Não é complicado encontrar, em espaços da internet dedicados a várias bandas, pedaços de letras dos National no lugar reservado ao «manifesto pessoal» ou às citações favoritas. A sensibilidade quase literária, aplicada por Matt Berninger a textos onde real e surreal convivem com elegância, justifica a devoção. «Anoto pequenos pormenores que pareçam interessantes», revela. «Às vezes parecem benignos, vulgares, mas julgo que as canções também precisam disso, para se ancorarem na realidade. Na mesma canção, ponho pormenores muito específicos e mundanos, lado a lado com metáforas mais abstractas, e a combinação é que dá peso e honestidade à canção». Um exemplo é «Fake Empire», o magnífico tema de abertura de Boxer, nascido de uns esboços de Bryce Dessner à guitarra e da frase «we're half awake in a fake empire», rabiscada algures por Matt Berninger.

«Há quem a interprete como canção política, o que eu entendo -porque parte de uma observação algo política -, mas o resto da canção é mais sobre escapar, sobre a necessidade de permanecer meio adormecido ou meio acordado. Tornou-se numa canção sobre abandonar tudo e ficar num mundo de fantasia. É menos uma canção política e mais uma canção sobre embebedares-te um bocadinho e fingires que está tudo bem», elucida. «Surgiu muito rapidamente e tornou-se a canção perfeita para abrir o disco, porque cria ali um ambiente e o resto do disco também lida com esse tipo de coisa: desligares-te».

A música dos National é, regra geral, intimista, quase ensimesmada. Mas as plateias para as quais vêm tocando reagem de forma extremamente emocional e mesmo física. «É muito estranho escrever canções íntimas, quase privadas, no meu quarto e tocá-las ao vivo frente a mil estranhos». A banda agradece, porém, todos os gramas de carinho: «há sete anos que fazemos discos e chegar a um ponto em que tocamos em todo o mundo, e temos pessoas que viajam de longe para nos ver, [faz-nos crer] que há realmente um culto dedicado de pessoas apaixonadas pelos discos.

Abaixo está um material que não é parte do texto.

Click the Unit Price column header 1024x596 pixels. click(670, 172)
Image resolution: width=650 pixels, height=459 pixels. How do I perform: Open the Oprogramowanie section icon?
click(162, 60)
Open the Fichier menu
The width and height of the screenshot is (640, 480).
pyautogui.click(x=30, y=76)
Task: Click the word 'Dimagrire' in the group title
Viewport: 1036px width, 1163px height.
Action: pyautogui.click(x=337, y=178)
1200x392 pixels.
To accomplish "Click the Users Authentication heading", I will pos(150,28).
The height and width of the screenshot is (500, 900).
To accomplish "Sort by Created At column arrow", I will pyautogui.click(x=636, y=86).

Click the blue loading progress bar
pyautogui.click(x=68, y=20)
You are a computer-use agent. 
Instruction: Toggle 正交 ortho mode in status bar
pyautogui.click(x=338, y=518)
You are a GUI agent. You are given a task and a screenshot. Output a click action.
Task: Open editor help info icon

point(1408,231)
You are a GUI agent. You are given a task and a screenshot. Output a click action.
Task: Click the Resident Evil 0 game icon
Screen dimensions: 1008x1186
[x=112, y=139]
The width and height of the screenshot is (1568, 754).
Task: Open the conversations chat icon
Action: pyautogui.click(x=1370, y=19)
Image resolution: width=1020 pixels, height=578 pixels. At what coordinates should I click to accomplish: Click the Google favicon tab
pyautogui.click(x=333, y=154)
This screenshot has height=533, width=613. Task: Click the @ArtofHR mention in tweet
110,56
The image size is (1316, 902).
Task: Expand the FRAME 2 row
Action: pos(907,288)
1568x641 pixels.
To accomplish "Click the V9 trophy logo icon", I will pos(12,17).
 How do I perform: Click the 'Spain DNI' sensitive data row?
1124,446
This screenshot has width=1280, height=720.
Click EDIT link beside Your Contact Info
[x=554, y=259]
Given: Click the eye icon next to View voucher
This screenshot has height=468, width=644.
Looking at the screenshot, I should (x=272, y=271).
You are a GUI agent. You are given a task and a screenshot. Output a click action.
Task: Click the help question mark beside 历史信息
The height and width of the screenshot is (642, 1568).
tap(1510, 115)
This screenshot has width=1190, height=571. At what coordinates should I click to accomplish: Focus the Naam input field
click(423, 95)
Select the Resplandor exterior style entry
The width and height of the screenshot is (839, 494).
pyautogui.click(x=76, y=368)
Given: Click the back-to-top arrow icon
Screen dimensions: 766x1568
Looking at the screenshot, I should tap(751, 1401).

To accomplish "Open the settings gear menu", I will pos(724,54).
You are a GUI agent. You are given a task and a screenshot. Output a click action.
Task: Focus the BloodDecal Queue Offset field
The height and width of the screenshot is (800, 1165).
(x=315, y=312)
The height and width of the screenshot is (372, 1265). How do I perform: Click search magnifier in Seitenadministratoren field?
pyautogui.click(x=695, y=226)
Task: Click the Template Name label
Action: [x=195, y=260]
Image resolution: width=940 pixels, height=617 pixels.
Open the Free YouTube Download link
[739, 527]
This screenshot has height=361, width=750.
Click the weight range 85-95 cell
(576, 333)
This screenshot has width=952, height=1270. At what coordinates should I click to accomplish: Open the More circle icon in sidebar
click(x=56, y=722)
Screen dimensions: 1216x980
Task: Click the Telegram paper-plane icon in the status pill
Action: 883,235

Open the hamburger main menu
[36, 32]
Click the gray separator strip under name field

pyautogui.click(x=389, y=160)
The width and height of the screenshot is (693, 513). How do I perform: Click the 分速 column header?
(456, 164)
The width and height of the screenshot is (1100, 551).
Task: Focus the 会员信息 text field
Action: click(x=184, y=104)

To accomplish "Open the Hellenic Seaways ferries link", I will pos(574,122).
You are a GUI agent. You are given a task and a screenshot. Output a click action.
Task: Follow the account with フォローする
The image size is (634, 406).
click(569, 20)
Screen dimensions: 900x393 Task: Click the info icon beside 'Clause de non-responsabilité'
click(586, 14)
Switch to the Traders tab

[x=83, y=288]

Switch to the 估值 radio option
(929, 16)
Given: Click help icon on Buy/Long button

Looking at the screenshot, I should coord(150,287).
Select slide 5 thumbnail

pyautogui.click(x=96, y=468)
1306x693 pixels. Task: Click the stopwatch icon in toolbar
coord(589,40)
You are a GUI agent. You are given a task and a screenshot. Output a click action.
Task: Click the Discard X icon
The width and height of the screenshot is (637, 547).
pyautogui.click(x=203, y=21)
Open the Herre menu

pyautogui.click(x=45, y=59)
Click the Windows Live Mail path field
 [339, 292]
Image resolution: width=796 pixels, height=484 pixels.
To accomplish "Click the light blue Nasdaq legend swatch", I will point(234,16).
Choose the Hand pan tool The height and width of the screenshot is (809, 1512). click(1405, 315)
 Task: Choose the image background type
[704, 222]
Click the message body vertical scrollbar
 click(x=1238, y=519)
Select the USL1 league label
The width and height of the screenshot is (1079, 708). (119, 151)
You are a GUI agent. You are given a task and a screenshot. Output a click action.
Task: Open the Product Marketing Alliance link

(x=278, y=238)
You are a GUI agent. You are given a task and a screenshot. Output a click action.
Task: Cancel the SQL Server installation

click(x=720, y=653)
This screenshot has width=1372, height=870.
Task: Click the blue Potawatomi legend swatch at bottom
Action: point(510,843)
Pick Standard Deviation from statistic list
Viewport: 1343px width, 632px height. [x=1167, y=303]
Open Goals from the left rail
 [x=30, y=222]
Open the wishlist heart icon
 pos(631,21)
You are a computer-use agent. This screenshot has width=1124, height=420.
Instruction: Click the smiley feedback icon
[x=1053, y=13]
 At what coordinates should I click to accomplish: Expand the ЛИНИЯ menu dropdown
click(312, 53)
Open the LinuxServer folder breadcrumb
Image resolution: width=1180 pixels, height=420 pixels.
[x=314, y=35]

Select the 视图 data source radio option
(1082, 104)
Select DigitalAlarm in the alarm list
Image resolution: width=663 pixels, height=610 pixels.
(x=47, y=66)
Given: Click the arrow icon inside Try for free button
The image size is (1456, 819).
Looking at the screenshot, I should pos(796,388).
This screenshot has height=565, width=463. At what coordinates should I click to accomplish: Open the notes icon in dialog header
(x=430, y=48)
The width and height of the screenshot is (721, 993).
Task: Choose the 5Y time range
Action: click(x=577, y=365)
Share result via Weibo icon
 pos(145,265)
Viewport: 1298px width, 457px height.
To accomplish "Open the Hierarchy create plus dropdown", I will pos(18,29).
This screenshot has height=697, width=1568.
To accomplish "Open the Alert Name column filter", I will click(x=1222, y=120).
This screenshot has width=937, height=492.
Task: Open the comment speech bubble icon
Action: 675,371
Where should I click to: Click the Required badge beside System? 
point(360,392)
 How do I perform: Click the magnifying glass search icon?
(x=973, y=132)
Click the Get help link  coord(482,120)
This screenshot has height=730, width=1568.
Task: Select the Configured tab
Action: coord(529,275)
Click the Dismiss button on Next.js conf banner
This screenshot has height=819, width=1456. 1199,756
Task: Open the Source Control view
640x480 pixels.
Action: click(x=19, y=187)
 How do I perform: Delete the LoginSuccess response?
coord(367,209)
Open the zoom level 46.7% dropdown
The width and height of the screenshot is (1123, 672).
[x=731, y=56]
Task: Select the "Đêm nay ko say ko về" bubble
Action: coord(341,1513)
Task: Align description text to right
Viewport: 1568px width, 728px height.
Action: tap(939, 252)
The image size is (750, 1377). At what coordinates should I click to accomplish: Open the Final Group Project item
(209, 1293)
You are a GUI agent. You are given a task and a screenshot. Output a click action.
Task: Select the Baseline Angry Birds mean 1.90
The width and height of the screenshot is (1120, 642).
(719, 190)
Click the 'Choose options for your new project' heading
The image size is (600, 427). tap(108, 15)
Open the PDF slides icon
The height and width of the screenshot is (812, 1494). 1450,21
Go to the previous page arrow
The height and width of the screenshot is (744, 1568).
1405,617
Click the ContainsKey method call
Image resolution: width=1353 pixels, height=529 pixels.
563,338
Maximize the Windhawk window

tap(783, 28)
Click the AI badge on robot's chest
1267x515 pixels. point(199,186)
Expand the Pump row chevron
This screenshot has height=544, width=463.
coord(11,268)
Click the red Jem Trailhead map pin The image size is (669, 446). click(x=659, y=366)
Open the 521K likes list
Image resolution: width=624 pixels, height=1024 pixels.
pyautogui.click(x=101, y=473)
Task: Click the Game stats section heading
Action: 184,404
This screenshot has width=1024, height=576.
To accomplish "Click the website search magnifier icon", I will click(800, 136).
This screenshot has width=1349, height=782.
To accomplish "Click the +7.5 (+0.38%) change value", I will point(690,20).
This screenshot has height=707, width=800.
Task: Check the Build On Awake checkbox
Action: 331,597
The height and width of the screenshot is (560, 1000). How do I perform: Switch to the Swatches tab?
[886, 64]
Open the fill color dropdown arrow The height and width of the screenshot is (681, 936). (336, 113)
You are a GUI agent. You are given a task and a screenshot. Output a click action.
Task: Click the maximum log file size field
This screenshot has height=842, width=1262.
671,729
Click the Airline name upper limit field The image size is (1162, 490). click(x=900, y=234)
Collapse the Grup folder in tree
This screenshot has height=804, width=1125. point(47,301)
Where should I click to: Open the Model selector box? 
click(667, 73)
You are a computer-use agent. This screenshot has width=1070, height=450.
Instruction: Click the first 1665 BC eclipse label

É um sentimento que nos dá uma validação incrível», reconhece. «Porque nós estamos apaixonados pelos discos e somos obcecados por fazer canções. Ter estranhos a reagir aos discos dessa forma é tão bom, que nem consigo descrever como».

Ao vivo, a banda alimenta-se da energia do público e de um ou outro combustível.

«Acho que olhamos para dentro, para comunicarmos, para tentar entrar dentro da música», analisa Berninger. «Alguns concertos são mais reservados, outros mais atribulados depende do quanto bebermos antes», adianta. «Acho que não somos grandes "entertainers"; somos uma banda introvertida, mas as pessoas podem sentir--se tão tocadas por isso como pelos Mötley Crue. É uma energia diferente».

Comparados aos Arcade Fire, pela relação íntima que a sua música estabelece com os fãs, os National elogiam os «reis» do indie («Eles são a melhor banda do mundo, e graças a Deus que estão a crescer!») e riem-se daqueles que os criticam pelo facto de serem cada vez mais populares. «Nós queremos ser populares. Queremos que o máximo possível de pessoas ouça estas canções», diz Matt Berninger. «Fazemos os discos para nós mas quanto mais pessoas se apaixonarem e usufruírem deles, mais contentes ficamos».

Tensão, medo, adrenalina, paixão, ligação emocional todos os fenómenos escrutinados por Berninger ao longo da entrevista concretizam-se, eventualmente e tal como nas suas letras, numa imagem bastante concreta: «a ideia de, um dia, pessoas de todo o mundo estarem a ouvir as músicas que tu fizeste nos seus auscultadores é o melhor sentimento que pode haver».